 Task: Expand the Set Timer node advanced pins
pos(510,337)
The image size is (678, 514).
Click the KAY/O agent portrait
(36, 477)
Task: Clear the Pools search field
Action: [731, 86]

→ **TASK DIRECTIONS**
Could you write out the material above exactly as it appears?

→ **EXERCISE SOLUTION**
 Task: Expand the Set Timer node advanced pins
pos(510,337)
The image size is (678, 514).
Click the KAY/O agent portrait
(36, 477)
Task: Clear the Pools search field
Action: [731, 86]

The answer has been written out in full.